[Dataset entries]
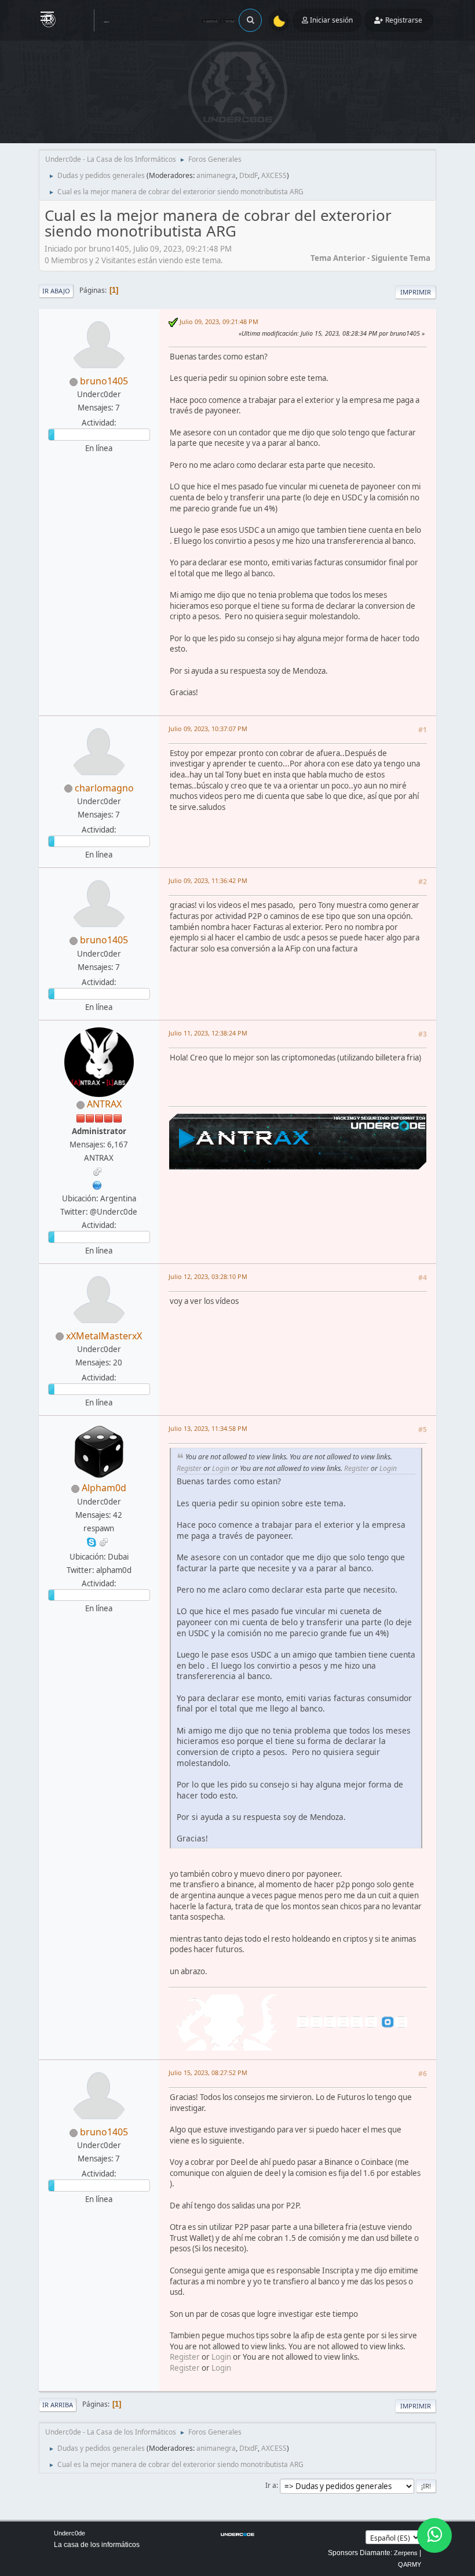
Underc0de (69, 2533)
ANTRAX (104, 1104)
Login (220, 1468)
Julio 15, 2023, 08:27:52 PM (208, 2072)
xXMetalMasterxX (104, 1335)
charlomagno (104, 788)
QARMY (409, 2564)
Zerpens (406, 2552)
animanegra (216, 175)
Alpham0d (104, 1487)
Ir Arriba (57, 2404)
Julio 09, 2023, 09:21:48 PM (219, 321)
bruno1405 (104, 381)
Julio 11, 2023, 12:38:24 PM (208, 1033)
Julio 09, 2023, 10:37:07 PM (208, 728)
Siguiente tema (400, 258)
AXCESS (274, 175)
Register (189, 1468)
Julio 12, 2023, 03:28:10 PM (208, 1276)
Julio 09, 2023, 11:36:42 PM (208, 880)
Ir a (270, 2485)
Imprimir (415, 292)
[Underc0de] (97, 1184)
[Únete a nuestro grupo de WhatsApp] (434, 2535)
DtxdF (248, 175)
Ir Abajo (56, 290)
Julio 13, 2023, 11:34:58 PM (208, 1428)
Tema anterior (338, 258)
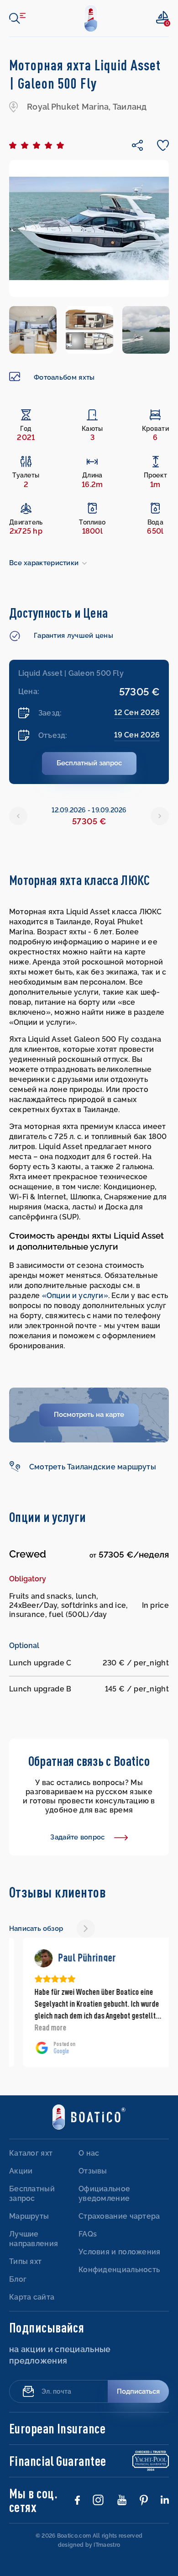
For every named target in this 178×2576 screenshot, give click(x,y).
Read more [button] (36, 2027)
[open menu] (17, 18)
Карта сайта (31, 2297)
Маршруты (29, 2216)
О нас (89, 2153)
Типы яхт (25, 2261)
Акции (21, 2171)
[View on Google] (30, 1958)
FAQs (88, 2234)
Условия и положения (120, 2251)
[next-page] (86, 1928)
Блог (17, 2279)
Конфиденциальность (119, 2269)
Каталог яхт (30, 2153)
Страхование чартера (119, 2216)
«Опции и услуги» (75, 1295)
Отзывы (93, 2171)
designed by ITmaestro (89, 2545)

(Problem description) Except for the pictures, set down each line of the records exactly as it appears.

(Answer)
Underc0de (69, 2533)
ANTRAX (104, 1104)
Login (220, 1468)
Julio 15, 2023, 08:27:52 PM (208, 2072)
xXMetalMasterxX (104, 1335)
charlomagno (104, 788)
QARMY (409, 2564)
Zerpens (406, 2552)
animanegra (216, 175)
Alpham0d (104, 1487)
Ir Arriba (57, 2404)
Julio 09, 2023, 09:21:48 PM (219, 321)
bruno1405 (104, 381)
Julio 11, 2023, 12:38:24 PM (208, 1033)
Julio 09, 2023, 10:37:07 PM (208, 728)
Siguiente tema (400, 258)
AXCESS (274, 175)
Register (189, 1468)
Julio 12, 2023, 03:28:10 PM (208, 1276)
Julio 09, 2023, 11:36:42 PM (208, 880)
Ir a (270, 2485)
Imprimir (415, 292)
[Underc0de] (97, 1184)
[Únete a nuestro grupo de WhatsApp] (434, 2535)
DtxdF (248, 175)
Ir Abajo (56, 290)
Julio 13, 2023, 11:34:58 PM (208, 1428)
Tema anterior (338, 258)
For every named target in this 178×2576 screenshot, give click(x,y).
Read more [button] (36, 2027)
[open menu] (17, 18)
Карта сайта (31, 2297)
Маршруты (29, 2216)
О нас (89, 2153)
Типы яхт (25, 2261)
Акции (21, 2171)
[View on Google] (30, 1958)
FAQs (88, 2234)
Условия и положения (120, 2251)
[next-page] (86, 1928)
Блог (17, 2279)
Конфиденциальность (119, 2269)
Каталог яхт (30, 2153)
Страхование чартера (119, 2216)
«Опции и услуги» (75, 1295)
Отзывы (93, 2171)
designed by ITmaestro (89, 2545)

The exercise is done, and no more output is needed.